A MORTE DE SÓCRATES | Jacques Louis David |
O que nos é inalienável, que está conosco o tempo todo e nunca pode ser subtraído pelas circunstâncias externas ou por outrem, é o que devemos elevá-lo e cultivá-lo como superioridade frente às transitoriedades de certas ações e certos valores.
Felicidade não significa euforia (alegria). Correlacionando-me aos antigos, Felicidade significa, grosso modo, serenidade, tranquilidade, imperturbabilidade.
Sobretudo os filósofos estoicos, sempre preocupados em fundamentar uma teoria sobre a conduta humana – não apenas abstratamente, mas que pudessem pô-la em prática –, prezavam pela serenidade humana perante as mais variadas situações concretas.

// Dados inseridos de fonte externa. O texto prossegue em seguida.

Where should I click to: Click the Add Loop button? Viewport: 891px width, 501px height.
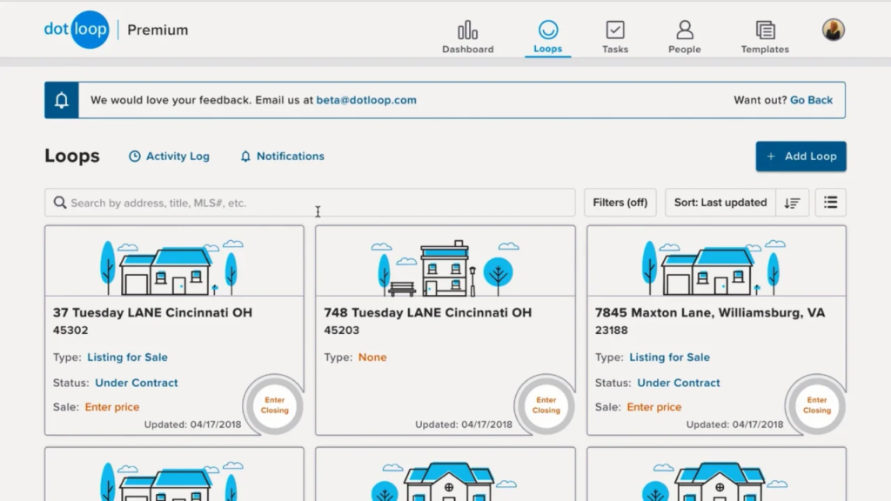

Hoje, parece que a felicidade concebida nestes moldes perdeu o sentido. Tudo parece se resumir à química cerebral, às doses de substâncias que povoam nosso sangue e nosso cérebro. Parece que felicidade é sinônimo de alegria, euforicamente manifestada. Tudo pura e simplesmente fisicalista.
Não dá para pensar a alegria como felicidade. A primeira é transitória; a segunda, permanente – se cultivada.
Imagine-se sentindo uma grande alegria ao viajar, em vivenciar e adquirir grandes experiências, ou o que você considere profundamente alegre, mesmo que proveniente de ações muito simples. A alegria só permanece enquanto você vivenciar ou enquanto sua consciência estiver voltada, de alguma forma, para estes instrumentos de contentamento.
A felicidade, seguindo uma visão estoica ou predominantemente dos antigos, é mais primordial e radical. Ser feliz, basicamente, é conhecer a si mesmo, saber o que o compete, o limita, o que é necessário à vida e o que é efêmero e dispensável, porquanto não pertence intrinsecamente à existência humana.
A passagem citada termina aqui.